◆ What you will do:
Could the data below be retyped exactly, without its pictures?
-- Extracted information follows --
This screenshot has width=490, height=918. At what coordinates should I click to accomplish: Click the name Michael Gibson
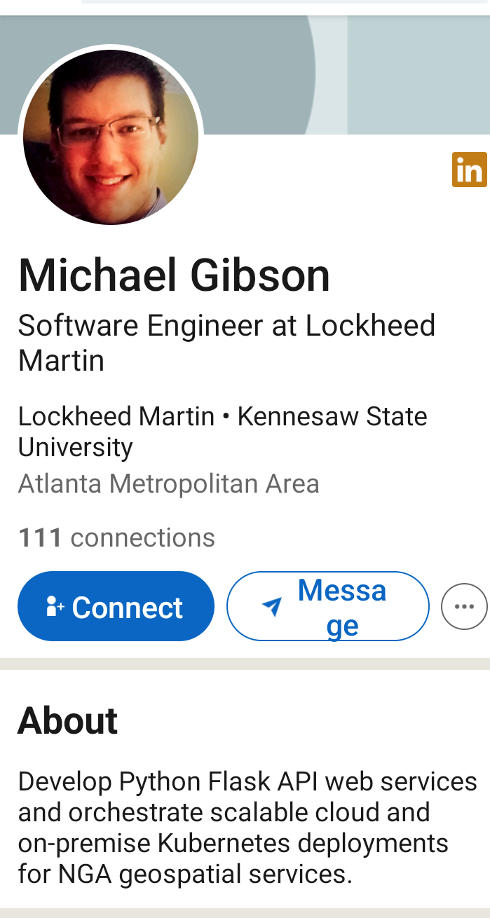pyautogui.click(x=174, y=275)
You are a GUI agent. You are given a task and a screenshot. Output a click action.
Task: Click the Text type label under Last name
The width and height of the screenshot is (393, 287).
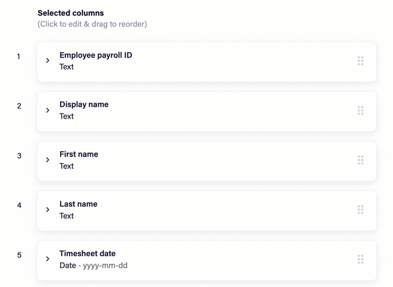pos(67,216)
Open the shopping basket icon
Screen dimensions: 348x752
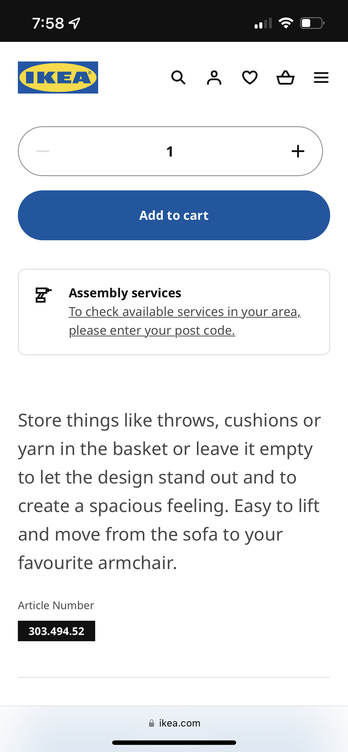[x=286, y=78]
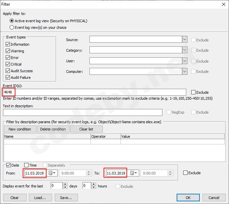This screenshot has width=229, height=204.
Task: Click the Load... button
Action: coord(40,198)
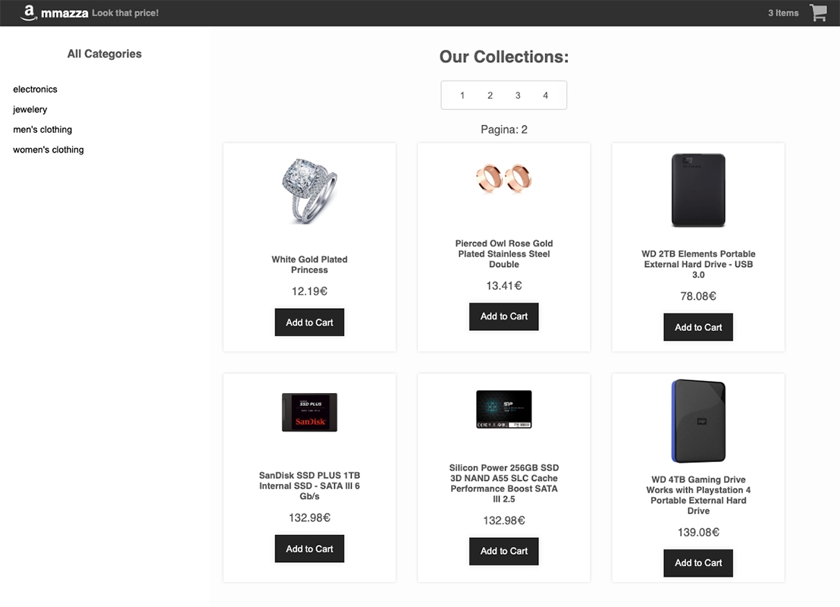Viewport: 840px width, 607px height.
Task: Add Pierced Owl Rose Gold to cart
Action: tap(504, 316)
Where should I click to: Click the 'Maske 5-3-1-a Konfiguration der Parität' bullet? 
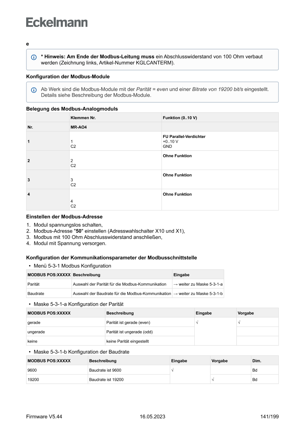78,304
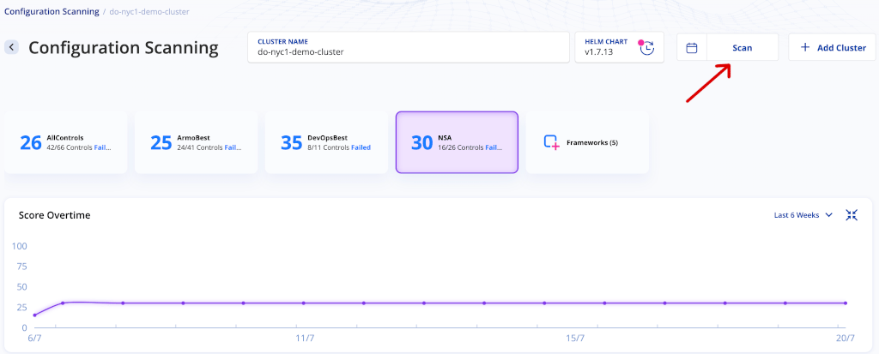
-- Extracted information concluded --
◆ Result below:
This screenshot has width=490, height=918. At what coordinates should I click to accomplish: Click the name Michael Gibson
pyautogui.click(x=174, y=275)
You are a GUI agent. You are given a task and a screenshot. Output a click action.
Task: Click the Text type label under Last name
The width and height of the screenshot is (393, 287).
pos(67,216)
Open the shopping basket icon
Screen dimensions: 348x752
[x=286, y=78]
This screenshot has width=229, height=204.
Task: Click the Load... button
Action: coord(40,198)
Viewport: 840px width, 607px height.
Task: Add Pierced Owl Rose Gold to cart
Action: tap(504, 316)
Where should I click to: Click the 'Maske 5-3-1-a Konfiguration der Parität' bullet? 
78,304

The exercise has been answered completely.